A ping is not just the word for a sound anymore. It is also an acronym for "packet Internet gopher," a program that tests whether a destination is online and can also be the gently noisy notification sent when a blog needs updating or has been updated.
Link love is "an unsolicited, posted link that aims only to amuse or interest." Other blogophiles call it linky love and stress a more intimate sense of reciprocity: "to link to another blogger because that person has linked to you." One who carries this yearning for online linkage to extremes is called a link slut or worse. Bloggers do not treat this as prurient, nor is "the discovery that some other blogger has posted an identical thought at the same time," which they call simultaneous blogasm.
"A meme is a type of online chain letter," explains Teli Adlam, a glossarian at blogossary.com, "where bloggers answer questions designed to give a quick overview of the blogger's personality."
The author is then supposed to tag -- that is, to induce -- other bloggers to participate by answering the same questions. Tag, as a noun, is a descriptive label applied to an individual post.
Delicious, though an adjective in standard usage, is both a noun and a verb in blargon: Adlam defines it as "a social bookmarking service that allows users to share their bookmarked sites with others. To del.icio.us someone is to add them to your delicious bookmarks. Many blog-gers strive to make it onto the del.icio.us front page (otherwise known as being popular)." This has led to the verbal noun or gerund deliciousing.
The darker side of the Web cannot be ignored by the blogerati (meaning "people sophisticated in operating blogs," derived from digerati out of glitterati, all three bottomed on literati).
Even MSM types know what spamming is: that was first reported in 1991 as the mischievous swamping of a network with unsolicited postings, and today denotes any unwanted messages in e-mail as well.

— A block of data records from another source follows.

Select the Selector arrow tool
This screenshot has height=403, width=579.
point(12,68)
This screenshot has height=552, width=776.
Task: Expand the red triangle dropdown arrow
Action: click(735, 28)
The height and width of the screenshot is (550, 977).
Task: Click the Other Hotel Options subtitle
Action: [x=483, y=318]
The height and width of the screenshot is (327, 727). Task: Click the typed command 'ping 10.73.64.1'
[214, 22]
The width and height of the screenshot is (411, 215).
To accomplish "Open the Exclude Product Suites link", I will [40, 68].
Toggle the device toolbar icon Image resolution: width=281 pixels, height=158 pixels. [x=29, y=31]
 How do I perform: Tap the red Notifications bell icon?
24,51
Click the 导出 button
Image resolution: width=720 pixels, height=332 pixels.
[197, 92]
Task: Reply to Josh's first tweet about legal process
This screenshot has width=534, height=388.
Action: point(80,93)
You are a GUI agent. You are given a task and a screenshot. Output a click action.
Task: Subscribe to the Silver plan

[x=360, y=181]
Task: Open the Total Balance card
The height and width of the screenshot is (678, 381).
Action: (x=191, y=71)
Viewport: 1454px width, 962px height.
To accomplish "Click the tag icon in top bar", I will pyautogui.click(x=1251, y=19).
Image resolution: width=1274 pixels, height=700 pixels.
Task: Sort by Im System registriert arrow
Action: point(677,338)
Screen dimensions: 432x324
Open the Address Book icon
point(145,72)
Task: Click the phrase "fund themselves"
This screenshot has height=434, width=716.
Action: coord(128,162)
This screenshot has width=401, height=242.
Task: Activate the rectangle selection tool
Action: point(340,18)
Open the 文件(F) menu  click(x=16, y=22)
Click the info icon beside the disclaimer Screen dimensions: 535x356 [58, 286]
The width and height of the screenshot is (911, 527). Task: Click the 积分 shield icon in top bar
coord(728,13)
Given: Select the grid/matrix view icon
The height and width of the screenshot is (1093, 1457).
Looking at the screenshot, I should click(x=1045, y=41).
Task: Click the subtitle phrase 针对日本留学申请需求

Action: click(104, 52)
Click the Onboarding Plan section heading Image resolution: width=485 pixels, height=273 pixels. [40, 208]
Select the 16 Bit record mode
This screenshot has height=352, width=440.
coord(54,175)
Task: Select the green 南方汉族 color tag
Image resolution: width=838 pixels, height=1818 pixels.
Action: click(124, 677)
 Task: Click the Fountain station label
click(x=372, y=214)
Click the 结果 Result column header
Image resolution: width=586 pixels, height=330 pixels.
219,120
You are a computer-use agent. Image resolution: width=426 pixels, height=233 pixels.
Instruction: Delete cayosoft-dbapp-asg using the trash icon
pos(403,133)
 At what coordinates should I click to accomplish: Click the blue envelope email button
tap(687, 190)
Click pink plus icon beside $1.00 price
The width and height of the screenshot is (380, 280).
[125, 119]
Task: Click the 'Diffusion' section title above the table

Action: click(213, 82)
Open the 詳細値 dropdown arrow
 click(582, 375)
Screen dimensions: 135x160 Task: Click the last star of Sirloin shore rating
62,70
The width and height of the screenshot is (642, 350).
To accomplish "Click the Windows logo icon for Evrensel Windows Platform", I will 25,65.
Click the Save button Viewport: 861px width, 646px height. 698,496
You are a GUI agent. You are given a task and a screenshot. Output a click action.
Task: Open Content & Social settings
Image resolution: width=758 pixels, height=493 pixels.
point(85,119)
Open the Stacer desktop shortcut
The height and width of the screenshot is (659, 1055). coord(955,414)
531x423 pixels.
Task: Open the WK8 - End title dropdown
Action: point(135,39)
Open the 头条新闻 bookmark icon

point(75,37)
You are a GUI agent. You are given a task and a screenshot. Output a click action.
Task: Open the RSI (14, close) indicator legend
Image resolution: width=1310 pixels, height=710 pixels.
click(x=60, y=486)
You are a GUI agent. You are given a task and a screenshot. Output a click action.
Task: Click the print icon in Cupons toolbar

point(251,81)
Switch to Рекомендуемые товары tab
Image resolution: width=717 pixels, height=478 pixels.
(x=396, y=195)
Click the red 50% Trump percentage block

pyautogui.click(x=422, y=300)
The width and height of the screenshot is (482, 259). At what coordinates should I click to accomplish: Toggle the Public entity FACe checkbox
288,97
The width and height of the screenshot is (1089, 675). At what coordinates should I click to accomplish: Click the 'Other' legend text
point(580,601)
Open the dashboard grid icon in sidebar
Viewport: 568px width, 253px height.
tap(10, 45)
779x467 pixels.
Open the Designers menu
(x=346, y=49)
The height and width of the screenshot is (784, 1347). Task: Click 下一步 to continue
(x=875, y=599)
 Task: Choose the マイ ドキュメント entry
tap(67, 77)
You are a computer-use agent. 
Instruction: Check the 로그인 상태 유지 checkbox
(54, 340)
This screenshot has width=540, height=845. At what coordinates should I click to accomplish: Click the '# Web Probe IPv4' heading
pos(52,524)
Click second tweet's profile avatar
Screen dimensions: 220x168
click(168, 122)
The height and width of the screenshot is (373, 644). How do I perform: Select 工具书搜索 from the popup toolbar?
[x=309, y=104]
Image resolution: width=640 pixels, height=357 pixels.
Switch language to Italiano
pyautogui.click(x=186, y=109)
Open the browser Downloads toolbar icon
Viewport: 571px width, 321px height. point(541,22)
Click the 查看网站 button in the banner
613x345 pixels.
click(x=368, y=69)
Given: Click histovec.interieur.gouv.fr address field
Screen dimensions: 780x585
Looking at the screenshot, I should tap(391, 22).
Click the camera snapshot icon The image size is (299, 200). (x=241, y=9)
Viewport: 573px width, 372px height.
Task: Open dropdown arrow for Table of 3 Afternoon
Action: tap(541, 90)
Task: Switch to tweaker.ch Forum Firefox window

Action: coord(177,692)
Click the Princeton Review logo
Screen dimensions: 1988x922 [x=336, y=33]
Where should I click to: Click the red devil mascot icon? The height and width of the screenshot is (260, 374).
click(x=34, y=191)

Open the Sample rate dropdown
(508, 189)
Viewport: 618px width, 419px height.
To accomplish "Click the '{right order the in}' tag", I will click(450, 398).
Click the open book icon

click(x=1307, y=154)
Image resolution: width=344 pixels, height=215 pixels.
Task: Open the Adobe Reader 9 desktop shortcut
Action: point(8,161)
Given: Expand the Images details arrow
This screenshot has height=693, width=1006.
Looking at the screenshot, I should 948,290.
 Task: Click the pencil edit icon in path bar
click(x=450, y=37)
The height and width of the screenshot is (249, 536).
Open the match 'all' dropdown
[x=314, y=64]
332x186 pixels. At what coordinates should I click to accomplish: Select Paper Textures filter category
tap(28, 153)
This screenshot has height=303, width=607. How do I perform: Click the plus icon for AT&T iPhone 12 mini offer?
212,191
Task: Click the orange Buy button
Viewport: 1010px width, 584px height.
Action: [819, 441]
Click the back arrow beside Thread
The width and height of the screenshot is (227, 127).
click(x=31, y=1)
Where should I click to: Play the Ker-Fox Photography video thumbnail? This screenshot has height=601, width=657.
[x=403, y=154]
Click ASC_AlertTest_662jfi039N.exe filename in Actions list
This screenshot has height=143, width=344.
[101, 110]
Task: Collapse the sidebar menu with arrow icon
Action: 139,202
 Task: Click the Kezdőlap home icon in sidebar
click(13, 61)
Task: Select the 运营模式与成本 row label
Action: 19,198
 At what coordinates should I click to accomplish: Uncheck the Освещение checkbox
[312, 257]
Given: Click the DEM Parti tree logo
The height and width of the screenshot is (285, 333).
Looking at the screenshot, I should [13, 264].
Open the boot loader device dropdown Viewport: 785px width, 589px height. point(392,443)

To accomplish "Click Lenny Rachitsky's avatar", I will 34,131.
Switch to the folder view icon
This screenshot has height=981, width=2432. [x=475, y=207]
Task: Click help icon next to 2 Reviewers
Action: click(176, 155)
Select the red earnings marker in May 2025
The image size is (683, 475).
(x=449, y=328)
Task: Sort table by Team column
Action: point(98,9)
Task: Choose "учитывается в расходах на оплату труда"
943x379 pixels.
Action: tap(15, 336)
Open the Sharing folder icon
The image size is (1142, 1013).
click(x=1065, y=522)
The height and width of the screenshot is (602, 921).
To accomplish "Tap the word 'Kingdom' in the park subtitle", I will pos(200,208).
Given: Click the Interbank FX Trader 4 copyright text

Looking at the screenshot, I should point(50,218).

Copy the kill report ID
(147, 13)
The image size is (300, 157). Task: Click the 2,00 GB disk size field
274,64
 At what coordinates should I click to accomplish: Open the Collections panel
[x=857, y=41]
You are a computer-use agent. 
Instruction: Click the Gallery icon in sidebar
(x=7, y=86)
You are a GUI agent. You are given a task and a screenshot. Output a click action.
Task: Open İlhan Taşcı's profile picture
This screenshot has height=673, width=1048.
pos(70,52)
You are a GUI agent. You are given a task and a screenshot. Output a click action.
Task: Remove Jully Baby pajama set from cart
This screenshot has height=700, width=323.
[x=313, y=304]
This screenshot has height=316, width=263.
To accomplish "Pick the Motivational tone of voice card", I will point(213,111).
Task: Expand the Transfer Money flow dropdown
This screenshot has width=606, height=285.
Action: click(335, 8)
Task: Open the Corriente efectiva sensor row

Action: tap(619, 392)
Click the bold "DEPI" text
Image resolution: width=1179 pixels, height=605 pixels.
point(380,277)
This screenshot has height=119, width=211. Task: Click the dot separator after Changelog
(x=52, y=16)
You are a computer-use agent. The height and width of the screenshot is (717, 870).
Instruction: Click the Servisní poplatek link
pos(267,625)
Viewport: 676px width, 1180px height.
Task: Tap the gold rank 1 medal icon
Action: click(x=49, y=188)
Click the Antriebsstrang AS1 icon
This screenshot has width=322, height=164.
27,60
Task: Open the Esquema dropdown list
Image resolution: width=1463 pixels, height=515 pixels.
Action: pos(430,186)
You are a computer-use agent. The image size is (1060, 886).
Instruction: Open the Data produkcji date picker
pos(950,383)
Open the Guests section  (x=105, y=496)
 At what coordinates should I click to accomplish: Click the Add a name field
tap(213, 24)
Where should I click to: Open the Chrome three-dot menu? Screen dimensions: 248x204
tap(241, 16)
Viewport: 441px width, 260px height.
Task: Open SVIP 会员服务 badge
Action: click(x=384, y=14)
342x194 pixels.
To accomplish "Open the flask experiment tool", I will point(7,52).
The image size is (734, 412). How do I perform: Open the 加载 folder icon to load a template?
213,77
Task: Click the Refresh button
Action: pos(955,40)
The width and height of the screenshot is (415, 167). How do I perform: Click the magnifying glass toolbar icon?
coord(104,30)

Biz Stone, author of the 2004 Who Let the Blogs Out? informs me that dotted is the word used to describe any site that is sending out bursts of traffic. It is rooted in the practice of the Web site Slashdot to send traffic to another site by linking to it. The recipient of all the traffic is said to be slashdotted. Stone defines spam blogs, splogs and zombie blogs in his glossary as "these strange animated robot-generated texts meant to game search engines. When it's published as unwanted feedback on people's blogs, it's called comment spam."
This brief survey -- a labor of link love -- was conducted by means of blogging. Thanks to the blogerati who shot my query around the Web asking for jargon, a solicitation that N'Gai Croal, technology editor at Newsweek, calls blegging.
He also notes, "Another good blog term is to fisk, from Robert Fisk, a UK journalist. That's when you take an article and reprint it on your blog, adding your line-by-line critique. It comes from bloggers doing that to Fisk's work, and now you'll hear `That was some fisking of Bush's State of the Union."'
not-so-super quote
During halftime at Super Bowl XL (Extra Large? No; 40), Mick Jagger and the Rolling Stones performed Satisfaction, their 1965 hit. He pointed out in his introduction to the song that it could have been sung at Super Bowl I, adding, "Everything comes to he who waits."
That was a verbal malfunction more shocking than a previous Janet Jackson halftime. Because he is the subjective case of the third-person male pronoun, it cannot be the object of the preposition to. The pronoun must be the objective case him. Henry Wadsworth Longfellow, in an 1863 poem that called up the image of a patient falcon carved in wood, had it right: "All things come round to him who will but wait."